### EXERCISE GOAL
Restate every record exactly, with nothing skipped.

** EXERCISE INPUTS follows **

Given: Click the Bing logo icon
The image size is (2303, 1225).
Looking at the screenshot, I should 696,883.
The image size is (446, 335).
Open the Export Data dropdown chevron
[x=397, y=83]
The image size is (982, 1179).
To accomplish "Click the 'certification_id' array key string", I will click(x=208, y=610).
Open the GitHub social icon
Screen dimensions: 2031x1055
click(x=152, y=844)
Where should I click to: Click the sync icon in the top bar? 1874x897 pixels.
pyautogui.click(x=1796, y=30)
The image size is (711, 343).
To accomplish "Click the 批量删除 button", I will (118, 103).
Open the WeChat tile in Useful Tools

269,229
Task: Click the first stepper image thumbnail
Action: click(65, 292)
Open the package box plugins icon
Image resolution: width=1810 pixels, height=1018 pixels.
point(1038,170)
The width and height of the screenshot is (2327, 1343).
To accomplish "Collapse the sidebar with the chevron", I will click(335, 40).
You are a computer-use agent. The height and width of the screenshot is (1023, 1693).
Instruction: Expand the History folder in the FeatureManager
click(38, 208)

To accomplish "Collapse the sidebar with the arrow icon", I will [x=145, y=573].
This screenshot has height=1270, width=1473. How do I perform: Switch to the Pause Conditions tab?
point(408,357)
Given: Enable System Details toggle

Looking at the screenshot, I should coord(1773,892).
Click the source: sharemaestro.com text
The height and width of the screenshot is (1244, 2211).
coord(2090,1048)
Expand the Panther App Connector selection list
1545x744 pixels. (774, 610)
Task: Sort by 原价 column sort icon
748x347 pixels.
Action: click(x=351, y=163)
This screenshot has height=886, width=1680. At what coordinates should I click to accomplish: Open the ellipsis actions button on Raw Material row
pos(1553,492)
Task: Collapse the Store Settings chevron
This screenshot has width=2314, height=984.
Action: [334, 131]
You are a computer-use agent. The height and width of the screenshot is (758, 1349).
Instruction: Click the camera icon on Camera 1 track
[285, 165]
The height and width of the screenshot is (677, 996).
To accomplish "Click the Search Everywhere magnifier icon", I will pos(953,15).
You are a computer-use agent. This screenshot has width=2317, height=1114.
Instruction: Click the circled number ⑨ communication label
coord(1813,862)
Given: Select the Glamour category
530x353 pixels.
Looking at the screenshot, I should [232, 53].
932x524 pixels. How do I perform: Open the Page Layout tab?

** End of EXERCISE INPUTS **

### THE ANSWER
Given: Click the Bing logo icon
The image size is (2303, 1225).
Looking at the screenshot, I should 696,883.
The image size is (446, 335).
Open the Export Data dropdown chevron
[x=397, y=83]
The image size is (982, 1179).
To accomplish "Click the 'certification_id' array key string", I will click(x=208, y=610).
Open the GitHub social icon
Screen dimensions: 2031x1055
click(x=152, y=844)
Where should I click to: Click the sync icon in the top bar? 1874x897 pixels.
pyautogui.click(x=1796, y=30)
The image size is (711, 343).
To accomplish "Click the 批量删除 button", I will (118, 103).
Open the WeChat tile in Useful Tools

269,229
Task: Click the first stepper image thumbnail
Action: click(65, 292)
Open the package box plugins icon
Image resolution: width=1810 pixels, height=1018 pixels.
point(1038,170)
The width and height of the screenshot is (2327, 1343).
To accomplish "Collapse the sidebar with the chevron", I will click(335, 40).
You are a computer-use agent. The height and width of the screenshot is (1023, 1693).
Instruction: Expand the History folder in the FeatureManager
click(38, 208)

To accomplish "Collapse the sidebar with the arrow icon", I will [x=145, y=573].
This screenshot has height=1270, width=1473. How do I perform: Switch to the Pause Conditions tab?
point(408,357)
Given: Enable System Details toggle

Looking at the screenshot, I should coord(1773,892).
Click the source: sharemaestro.com text
The height and width of the screenshot is (1244, 2211).
coord(2090,1048)
Expand the Panther App Connector selection list
1545x744 pixels. (774, 610)
Task: Sort by 原价 column sort icon
748x347 pixels.
Action: click(x=351, y=163)
This screenshot has height=886, width=1680. At what coordinates should I click to accomplish: Open the ellipsis actions button on Raw Material row
pos(1553,492)
Task: Collapse the Store Settings chevron
This screenshot has width=2314, height=984.
Action: [334, 131]
You are a computer-use agent. The height and width of the screenshot is (758, 1349).
Instruction: Click the camera icon on Camera 1 track
[285, 165]
The height and width of the screenshot is (677, 996).
To accomplish "Click the Search Everywhere magnifier icon", I will pos(953,15).
You are a computer-use agent. This screenshot has width=2317, height=1114.
Instruction: Click the circled number ⑨ communication label
coord(1813,862)
Given: Select the Glamour category
530x353 pixels.
Looking at the screenshot, I should [232, 53].
932x524 pixels. How do I perform: Open the Page Layout tab?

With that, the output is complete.